Top of Selected text

For the uninitiated, tier lists have become a fashionable way to rank order items, running from F tier to S tier (“super,” above A tier). Sometimes going up to S plus. I watch a lot of weight lifting YouTube videos, and it seems like every fitness influencer has done one of these for best exercises, but it’s used in virtually any other context where something can be rank ordered.
Here I’m largely borrowing from the Substack writer Bentham’s Bulldog and his own tier list about arguments for the existence of God, but my rank ordering departs from his in some major cases. I’ve created my own template using the tier list creator.
F
Anselm’s Ontological Argument
St. Anselm’s ontological argument contends that God, defined as “that which nothing greater can be conceived,” must necessarily exist because a being that exists in reality is greater than one that exists only in the mind. Here I agree with Richard Dawkins that this argument is essentially trying to use word games to force the universe into a particular mode of existence. I will give it some credit because there is a common drive-by response (you can use it to prove anything) that has rejoinders that people don’t seem to be aware of, but there’s a reason this is the argument that skeptics love to cite.

Bottom of Selected text
Top of Supplied material

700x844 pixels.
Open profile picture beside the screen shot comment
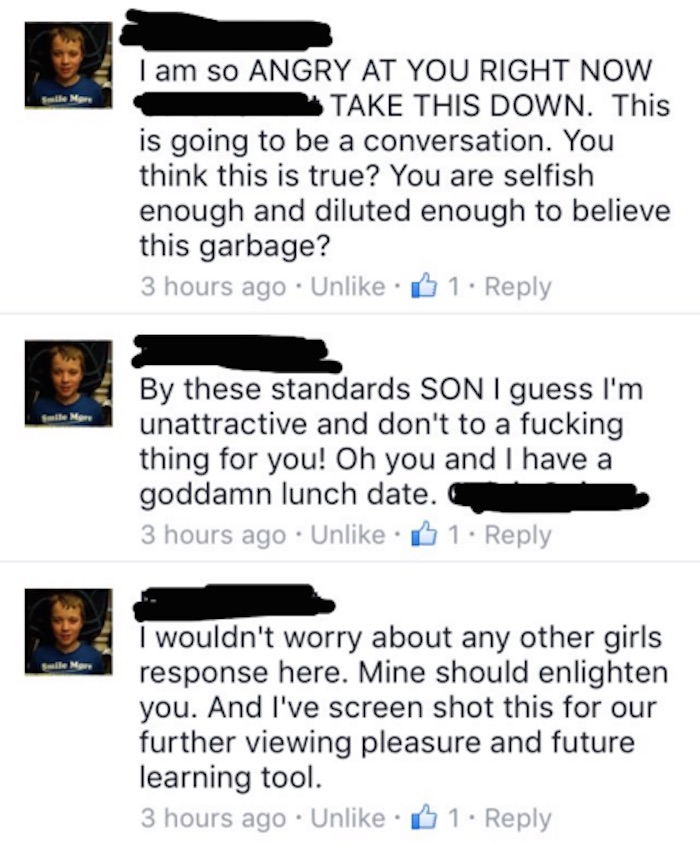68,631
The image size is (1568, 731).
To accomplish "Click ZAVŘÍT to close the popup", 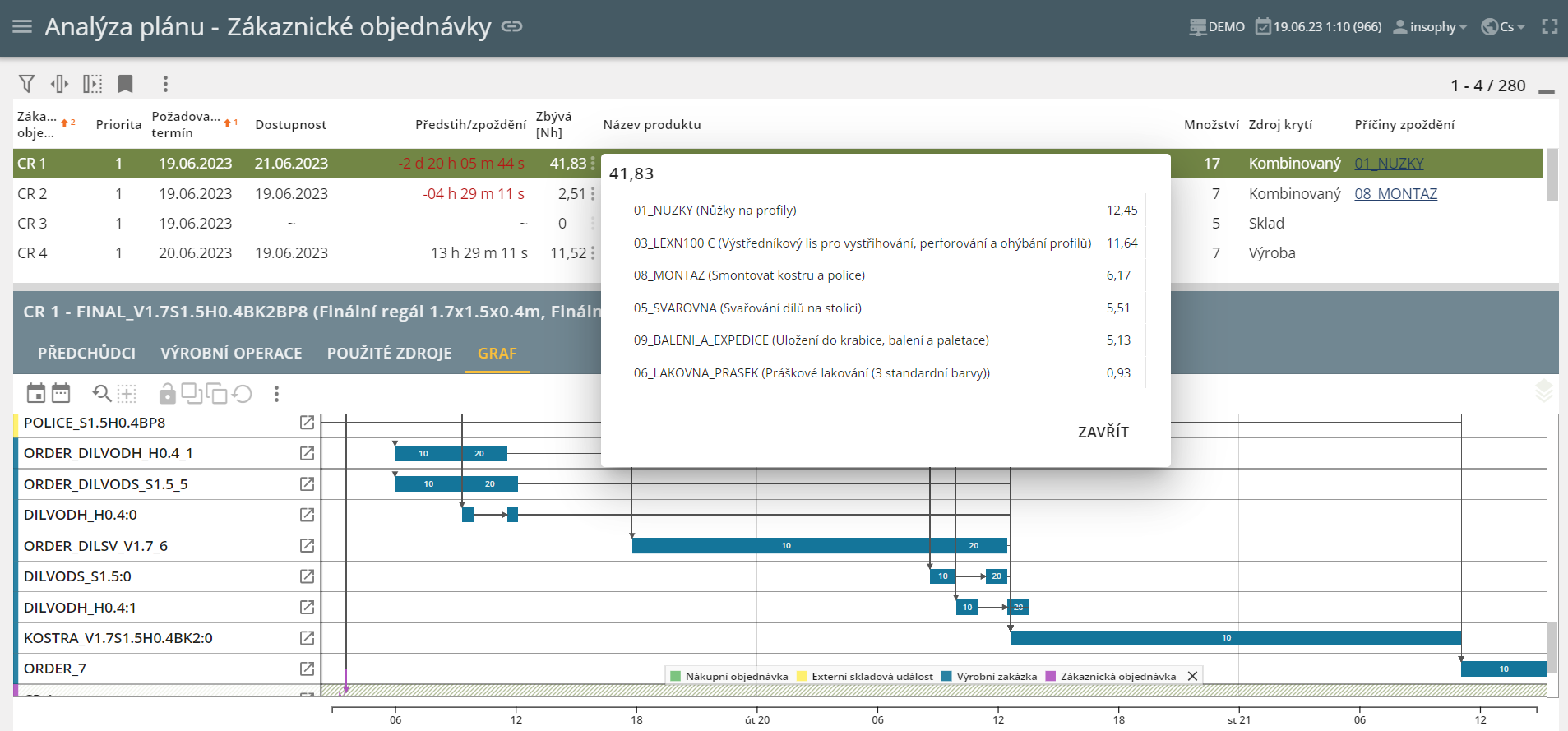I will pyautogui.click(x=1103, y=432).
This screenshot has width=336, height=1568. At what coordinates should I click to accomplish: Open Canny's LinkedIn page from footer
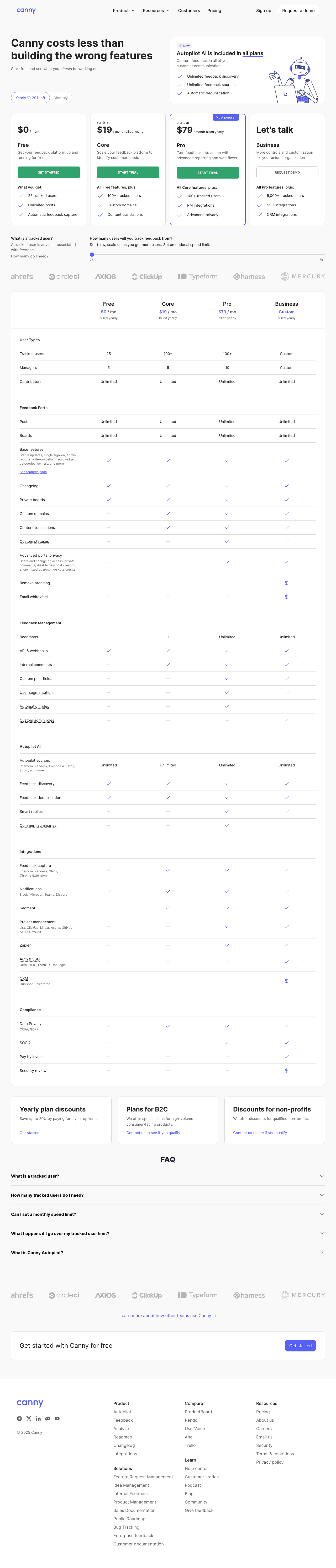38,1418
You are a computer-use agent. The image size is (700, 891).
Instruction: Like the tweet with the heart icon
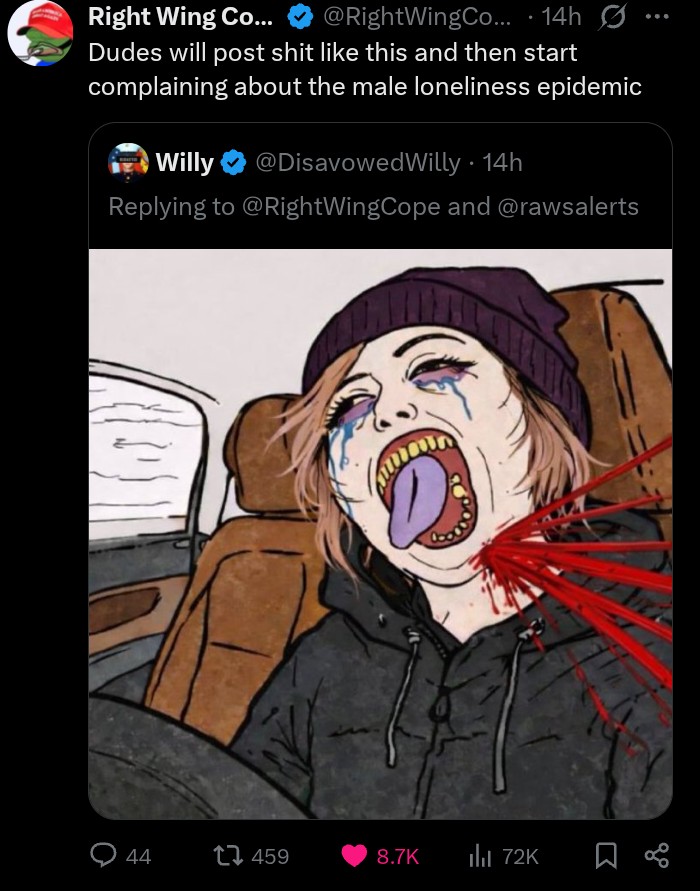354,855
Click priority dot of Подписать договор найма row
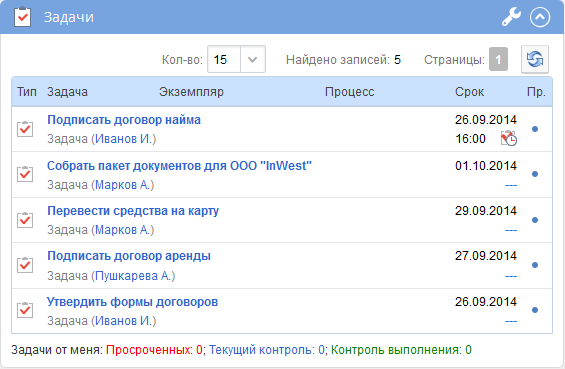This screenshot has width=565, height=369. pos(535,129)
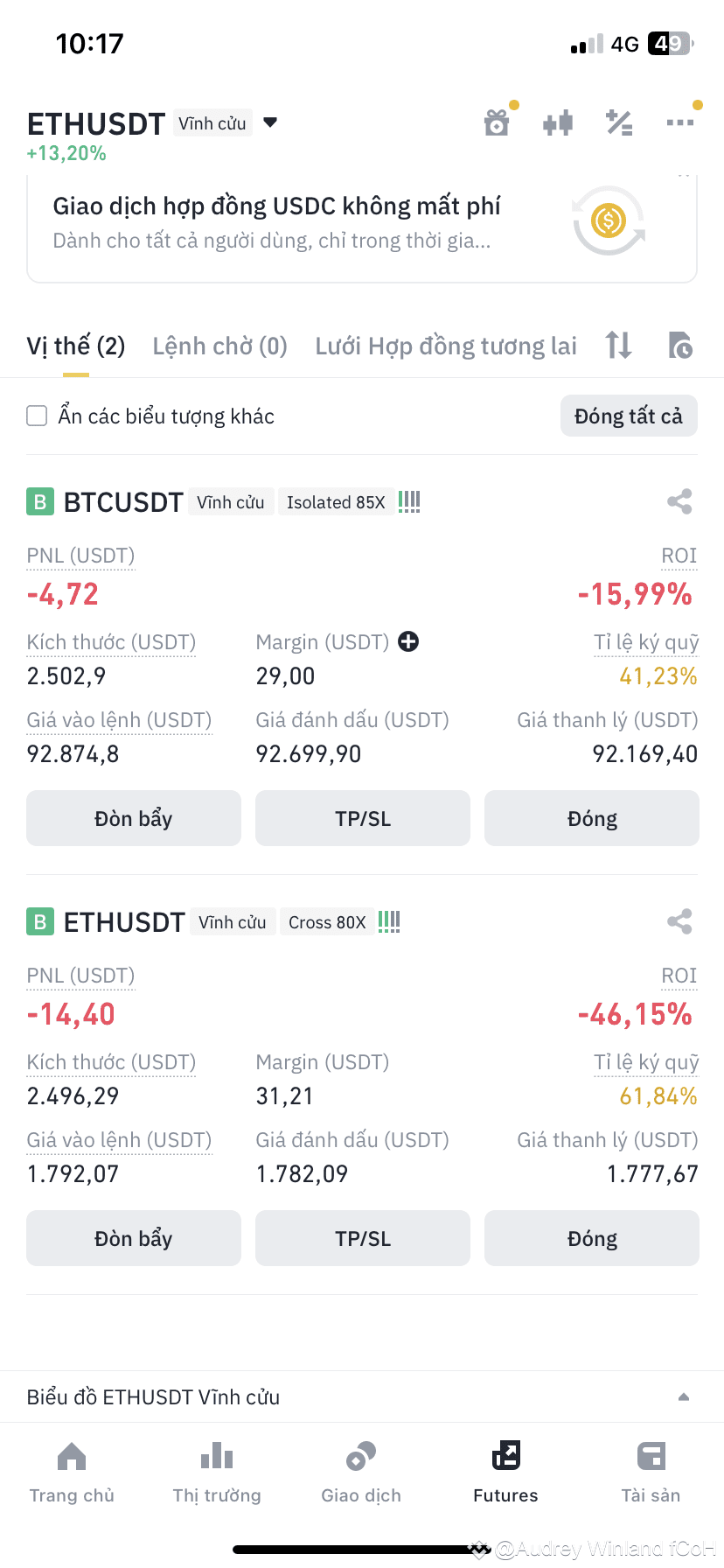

Bottom of Supplied material

**Problem:**
Update the passage of the essay on ranking arguments for God from "For the uninitiated, tier" to "tier list creator.", changing "weight lifting" to "weightlifting".

**Task output:**
For the uninitiated, tier lists have become a fashionable way to rank order items, running from F tier to S tier (“super,” above A tier). Sometimes going up to S plus. I watch a lot of weightlifting YouTube videos, and it seems like every fitness influencer has done one of these for best exercises, but it’s used in virtually any other context where something can be rank ordered.
Here I’m largely borrowing from the Substack writer Bentham’s Bulldog and his own tier list about arguments for the existence of God, but my rank ordering departs from his in some major cases. I’ve created my own template using the tier list creator.